En ese instante debí moverme. Tras de mí se había formado una hilera de vehículos que me increpaban con sus estridentes bocinas. Sólo nuestras miradas continuaron adheridas hasta que, finalmente, también se extraviaron entre el intenso tráfico del mediodía.
Pobre Luchito, siempre fue enclenque. Flaco, esmirriado, su nariz y sus ojos rojizos parecían decir toda la vida: me pegaron
. Al principio, cuando recién lo conocían, todos abusaban… o abusábamos de él. Sin embargo, pese a su fastidiosa timidez, su insoportable mansedumbre y su repelente servilismo, terminó haciéndose un lugar dentro del grupo.
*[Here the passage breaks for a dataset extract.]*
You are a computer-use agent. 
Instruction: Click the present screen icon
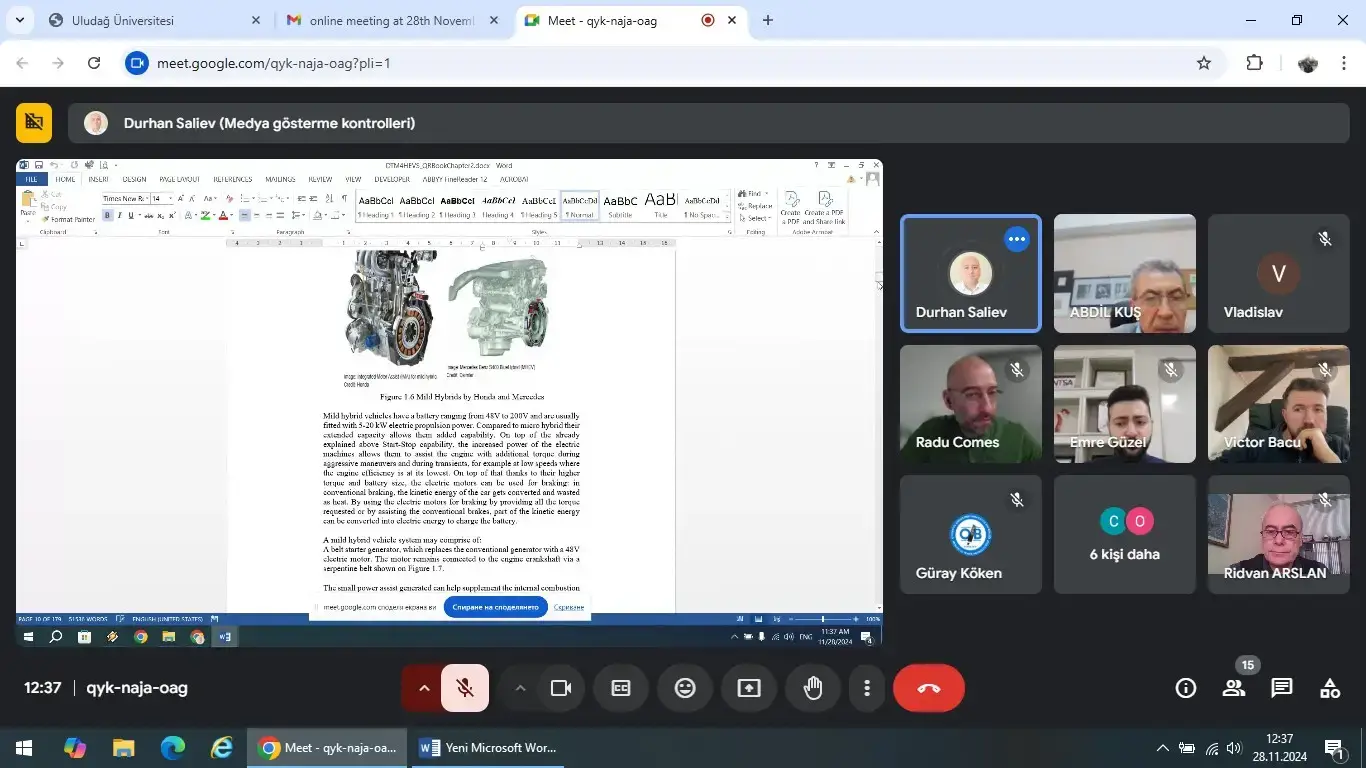(749, 688)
Quizás pudo ser porque era el único del barrio cuya presencia nunca significó peligro, desafío o competencia para nadie. Todo lo contrario, siempre hubo alguien dispuesto a salir en su defensa, aunque fuese después de que el pobre hubiera recibido la primera dosis de castigo.
Nunca podré olvidar aquella tarde de verano en que apareció al fondo del callejón Arrieta, empujando apenas aquel inmenso neumático de camión. Ya habíamos pichangueado
un par de horas y tendidos sobre el pasto nos refugiábamos del sol bajo la sombra de las acacias. Conversábamos con desgano, el calor nos atontaba. Lentamente se fue aproximando al grupo, haciendo un gran esfuerzo por controlar la inmensa rueda.
—Me puedo meter adentro — dijo después de un rato al sentir que en el grupo, quizás por cansancio, por lata o por el agobiante calor, nadie se interesaba por su descomunal juguete—. Al oírlo el Pepe se puso de pie, se acercó al Luchito y sujetando el neumático le ordenó:
—Métete…
El Lucho se acomodó dentro del neumático. Su cuerpo flácido y enjuto se adhería perfectamente a la curvatura inferior de la rueda.
Todos dimos una vuelta con Luchito girando dentro del neumático. Cada cual trataba de imprimirle más velocidad o hacer pasar la rueda por algunos obstáculos que pusieran en riesgo la estabilidad del voluntario tripulante.
—Vamos a la subida del canal,— propuso alguien y todos adherimos con entusiasmo.
La subida del canal
quedaba al final de la calle Arrieta. Allí, casi en el faldeo cordillerano y tras cruzar el canal San Carlos, la calle presentaba una empinada subida de dos o tres cuadras de extensión.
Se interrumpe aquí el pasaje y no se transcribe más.